■ **Provided material**
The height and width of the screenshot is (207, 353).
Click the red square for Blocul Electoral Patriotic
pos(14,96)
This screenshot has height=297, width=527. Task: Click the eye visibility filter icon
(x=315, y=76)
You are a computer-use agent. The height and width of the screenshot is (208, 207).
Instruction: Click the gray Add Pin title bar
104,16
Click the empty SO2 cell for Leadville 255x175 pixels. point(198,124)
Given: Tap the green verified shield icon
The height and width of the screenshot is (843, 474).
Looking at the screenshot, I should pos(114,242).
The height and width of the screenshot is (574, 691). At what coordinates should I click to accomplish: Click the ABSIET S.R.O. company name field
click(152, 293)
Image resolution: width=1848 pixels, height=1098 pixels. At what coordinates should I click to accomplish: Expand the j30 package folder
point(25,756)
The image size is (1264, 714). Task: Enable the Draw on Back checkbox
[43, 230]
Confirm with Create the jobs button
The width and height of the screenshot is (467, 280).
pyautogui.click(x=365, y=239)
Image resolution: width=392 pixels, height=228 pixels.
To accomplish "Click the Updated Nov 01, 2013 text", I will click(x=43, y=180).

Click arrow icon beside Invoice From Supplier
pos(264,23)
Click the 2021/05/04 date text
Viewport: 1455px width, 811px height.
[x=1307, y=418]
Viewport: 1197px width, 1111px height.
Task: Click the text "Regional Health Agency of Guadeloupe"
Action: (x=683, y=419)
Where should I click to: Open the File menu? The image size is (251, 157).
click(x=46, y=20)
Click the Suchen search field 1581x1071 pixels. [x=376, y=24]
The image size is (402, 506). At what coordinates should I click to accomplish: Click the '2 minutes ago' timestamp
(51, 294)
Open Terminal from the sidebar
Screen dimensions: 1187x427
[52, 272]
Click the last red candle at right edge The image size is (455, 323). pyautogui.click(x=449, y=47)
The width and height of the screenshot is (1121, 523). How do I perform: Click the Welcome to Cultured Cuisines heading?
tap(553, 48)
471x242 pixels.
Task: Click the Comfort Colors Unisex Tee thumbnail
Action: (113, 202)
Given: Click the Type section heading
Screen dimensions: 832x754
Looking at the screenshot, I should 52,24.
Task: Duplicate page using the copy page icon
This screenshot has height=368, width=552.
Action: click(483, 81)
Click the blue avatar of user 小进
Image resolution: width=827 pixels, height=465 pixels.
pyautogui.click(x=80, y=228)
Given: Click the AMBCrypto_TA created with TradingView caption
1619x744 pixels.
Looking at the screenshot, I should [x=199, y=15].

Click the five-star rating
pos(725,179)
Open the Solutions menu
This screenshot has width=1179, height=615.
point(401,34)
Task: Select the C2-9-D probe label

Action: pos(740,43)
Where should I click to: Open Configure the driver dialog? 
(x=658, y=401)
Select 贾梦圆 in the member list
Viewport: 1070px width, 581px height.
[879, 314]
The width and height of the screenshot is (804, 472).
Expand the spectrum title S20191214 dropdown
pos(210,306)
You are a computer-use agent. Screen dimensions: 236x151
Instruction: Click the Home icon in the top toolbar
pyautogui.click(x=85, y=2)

■ **Instructions to follow**
Copy from the data above every line that contains the string "Open", matching case exactly.

■ **Correct answer**
Where should I click to: Open the File menu? The image size is (251, 157).
Open Terminal from the sidebar
Open the Solutions menu
Where should I click to: Open Configure the driver dialog? 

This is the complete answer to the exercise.